Еще раз — откровение Слова в Израиле имеет две стороны, одинаково существенных. Одна из них представляется откровением относящегося к народу промыслительного замысла, обетования, которым творится его история и содержание которого сосредоточивается на понятии Завета. Другая сторона это — откровение Самого Бога, Его личности, если позволительно так выразиться, или, как говорили семиты, — Его Имени. Память об Аврааме остается связанной с откровением Слова как обетования. Но память о Моисее, в том взгляде, который существовал у Израиля на его собственную историю, в своем самом глубоком значении обусловлена данным ему от Слова откровением имени Ягве. В Моисее, даже вдохновенный законодатель отступает на второй план перед пророком по преимуществу, которому было сказано божественное Имя. Его качество законодателя и его дело как такового невозможно понять, если сначала не уяснить себе эту его другую сторону.

• ВЫБОРКА ДАННЫХ:
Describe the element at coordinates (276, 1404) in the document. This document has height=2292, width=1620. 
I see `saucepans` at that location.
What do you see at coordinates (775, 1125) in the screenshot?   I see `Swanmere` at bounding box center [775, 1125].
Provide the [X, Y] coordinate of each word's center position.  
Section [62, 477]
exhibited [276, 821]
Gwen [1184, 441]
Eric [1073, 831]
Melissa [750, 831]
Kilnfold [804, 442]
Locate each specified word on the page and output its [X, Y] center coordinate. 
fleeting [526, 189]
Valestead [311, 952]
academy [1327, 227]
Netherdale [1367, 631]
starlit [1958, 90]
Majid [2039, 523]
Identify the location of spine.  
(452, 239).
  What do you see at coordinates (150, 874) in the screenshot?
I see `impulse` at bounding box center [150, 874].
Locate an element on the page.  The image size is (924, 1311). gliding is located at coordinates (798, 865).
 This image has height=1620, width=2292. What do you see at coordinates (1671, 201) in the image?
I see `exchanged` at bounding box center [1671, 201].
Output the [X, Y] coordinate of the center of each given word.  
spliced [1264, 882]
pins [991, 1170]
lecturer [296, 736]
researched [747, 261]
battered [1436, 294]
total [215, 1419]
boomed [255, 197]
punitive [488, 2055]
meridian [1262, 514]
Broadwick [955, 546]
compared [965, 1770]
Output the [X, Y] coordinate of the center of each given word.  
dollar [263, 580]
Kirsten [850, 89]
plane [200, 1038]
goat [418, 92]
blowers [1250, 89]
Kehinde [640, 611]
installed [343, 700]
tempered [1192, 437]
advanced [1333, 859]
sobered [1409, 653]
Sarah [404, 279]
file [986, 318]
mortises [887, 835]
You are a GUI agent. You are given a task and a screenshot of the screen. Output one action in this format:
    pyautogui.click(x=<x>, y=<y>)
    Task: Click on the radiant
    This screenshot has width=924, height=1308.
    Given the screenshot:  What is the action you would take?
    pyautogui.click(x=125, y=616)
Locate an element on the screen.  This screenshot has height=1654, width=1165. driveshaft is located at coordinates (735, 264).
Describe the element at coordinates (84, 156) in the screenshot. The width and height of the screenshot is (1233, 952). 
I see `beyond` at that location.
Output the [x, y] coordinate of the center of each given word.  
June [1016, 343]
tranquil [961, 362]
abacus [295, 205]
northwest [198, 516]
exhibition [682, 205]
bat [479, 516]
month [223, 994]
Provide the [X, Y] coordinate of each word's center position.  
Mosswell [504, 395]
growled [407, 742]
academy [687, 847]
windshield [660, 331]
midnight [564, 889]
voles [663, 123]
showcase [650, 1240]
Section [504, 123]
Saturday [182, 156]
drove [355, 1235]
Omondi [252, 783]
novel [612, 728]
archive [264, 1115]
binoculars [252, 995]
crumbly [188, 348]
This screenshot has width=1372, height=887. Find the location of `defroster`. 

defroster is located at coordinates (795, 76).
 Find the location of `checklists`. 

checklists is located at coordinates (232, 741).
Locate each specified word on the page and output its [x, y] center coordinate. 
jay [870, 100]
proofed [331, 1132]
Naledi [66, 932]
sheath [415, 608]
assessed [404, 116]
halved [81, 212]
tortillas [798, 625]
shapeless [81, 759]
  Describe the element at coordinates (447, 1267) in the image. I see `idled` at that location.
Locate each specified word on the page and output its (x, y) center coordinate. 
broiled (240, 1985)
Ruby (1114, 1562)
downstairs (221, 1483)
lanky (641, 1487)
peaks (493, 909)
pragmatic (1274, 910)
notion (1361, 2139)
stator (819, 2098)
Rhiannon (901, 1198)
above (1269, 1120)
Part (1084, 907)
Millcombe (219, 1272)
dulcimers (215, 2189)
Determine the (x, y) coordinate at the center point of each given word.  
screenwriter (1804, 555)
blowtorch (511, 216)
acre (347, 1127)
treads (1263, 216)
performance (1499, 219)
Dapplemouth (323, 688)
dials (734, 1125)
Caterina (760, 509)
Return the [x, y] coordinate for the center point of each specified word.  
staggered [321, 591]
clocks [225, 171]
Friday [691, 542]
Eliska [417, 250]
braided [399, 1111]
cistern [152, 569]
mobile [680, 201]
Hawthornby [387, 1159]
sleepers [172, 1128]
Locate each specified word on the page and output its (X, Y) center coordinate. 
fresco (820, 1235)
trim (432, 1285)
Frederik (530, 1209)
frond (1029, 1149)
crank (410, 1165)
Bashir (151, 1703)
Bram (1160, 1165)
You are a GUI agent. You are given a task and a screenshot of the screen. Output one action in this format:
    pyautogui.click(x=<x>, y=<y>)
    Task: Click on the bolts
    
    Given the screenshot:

• ЦЕЛЬ ЗАДАНИЯ: С каким откровением связана память об Аврааме в отрывке об откровении Слова в Израиле? Данные — это отдельный материал, к отрывку они не относятся.

• РАЗБОР РЕШЕНИЯ: С откровением Слова как обетования.